Um den «Klimakollaps» zu verhindern, sollen diese Influencer also sowohl Druck auf die Firma als auch auf ihre Arbeitskameraden und Bürokolleginnen ausüben. Eine Stufe weniger schrill geht es anscheinend nicht.
Belehrung in der Kaffeepause
Wo der Eifer hierbei aufhört, bleibt unklar. Klar ist nur, dass die Teilnehmer sechs Schulungstage mit den Schwerpunkten Kommunikation, Verhaltenspsychologie und Nachhaltigkeit absolvieren. Hier stellen sich schon erste Fragen. Dürfen beispielsweise die «normalen» Mitarbeiter während dieser Weiterbildungszeit vielleicht die doppelte Arbeit übernehmen? Nur um sich dann später von ihren zurückgekehrten «Influencer-Kollegen» – oder wäre vielleicht die Bezeichnung Klima-Polizisten richtiger? – in der Kaffeepause Klimavorträge anhören zu müssen und belehren zu lassen?
«Auch hier gilt also: Wehret den Anfängen.»
Man weiss es nicht. Dass dies zu einer guten Stimmung beiträgt, darf zumindest angezweifelt werden. Sowieso riecht das alles doch sehr danach, dass der Arbeitsplatz zur neuen Klima-Kampfzone verkommen soll.
Aus dem angelsächsischen Raum
Vorbild für diese «innovative und in der Unternehmenswelt einmalige Initiative» ist – wie so oft – der angelsächsische Raum. Dort finde der wachsende Einfluss unter dem Begriff «employee activism» (Aktivismus von Angestellten) viel Beachtung, heisst es auf der Internetseite von Angestellte Schweiz weiter. Und dieser Ansatz zeige Wirkung: «Grosse Unternehmen wie Google oder Amazon haben sich als Reaktion auf die Kritik ihrer Angestellten ehrgeizigere Klimaziele gesetzt.»

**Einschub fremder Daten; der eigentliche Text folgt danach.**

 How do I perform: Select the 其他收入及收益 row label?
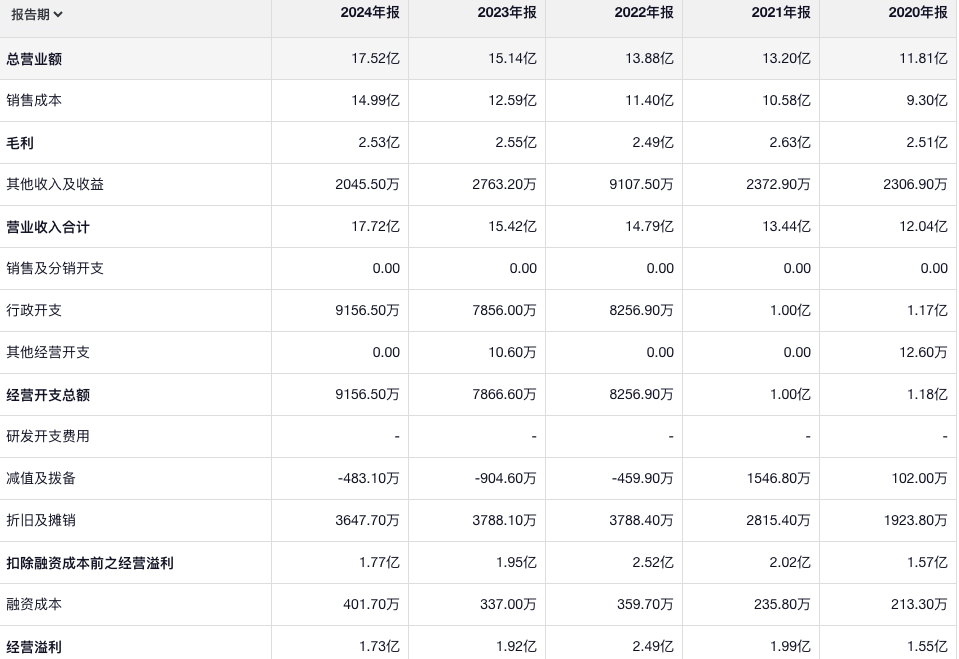pos(55,185)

Nun: Das ist die freie Entscheidung dieser Weltkonzerne. Genauso, ob sie «Nachhaltigkeitsinfluencer» anstellen. Wichtiger ist vielmehr, dass solch aktivistische Projekte nicht irgendwann in einem Obligatorium enden. Genau das ist vielfach das Problem bei solch harmlos scheinenden, freiwilligen «Initiativen».
Links-grüne Organisationen holen zu Beginn Grosskonzerne für sogenannte «Pilotprojekte» ins Boot – in diesem Fall für gesellschaftliche Umerziehungsexperimente. Laufen die Projekte aus und bringen bis dahin nichts, werden sie weitergeführt, bis sie scheinbare Effekte erzeugen. Das verkauft man dann als Riesenerfolg. In der Folge werden weitere Grossfirmen an Bord geholt, womit eine breite Abstützung untermauert werden soll. Und bald sind auch die «Kleinen» dran.
Zuhauf regulierungswütige Politiker
Irgendwann kommt die Politik ins Spiel. Denn regulierungswütige Politiker gibt es zuhauf. Parlamentarier von der links-grünen Seite – viele von ihnen sind Berufspolitiker, die massenhaft Zeit haben – werden Vorstösse mit schönfärberischen Titeln einreichen, um solche «Nachhaltigkeitsinfluencer» obligatorisch in den Firmen zu verankern. Manche Medien begleiten sie dabei – schön orchestriert – überaus wohlwollend. Schliesslich geht es um die Rettung der Welt. Wer könnte da dagegen sein?
Irgendwann klappt es vielleicht mit dem Obligatorium, zum Beispiel bei einem Kuhhandel im Rahmen einer Gesetzesrevision. Zuerst gilt dieses «nur» für Grosskonzerne. Doch danach wird systematisch versucht, den Kreis der betroffenen Unternehmen zu vergrössern.
Am Schluss werden auch die KMU erfasst sein. Und so dreht die Regulierungsspirale weiter und weiter – unter gütiger Mithilfe von Grosskonzernen. Ganz zum Schaden der KMU, die das Rückgrat der Schweizer Wirtschaft bilden, und die sich – im Gegensatz zu Grossfirmen – keine ganzen Stäbe leisten können, um die ins unermesslich ausufernde Nachhaltigkeitsbürokratie zu bewältigen. Auch hier gilt also: Wehret den Anfängen.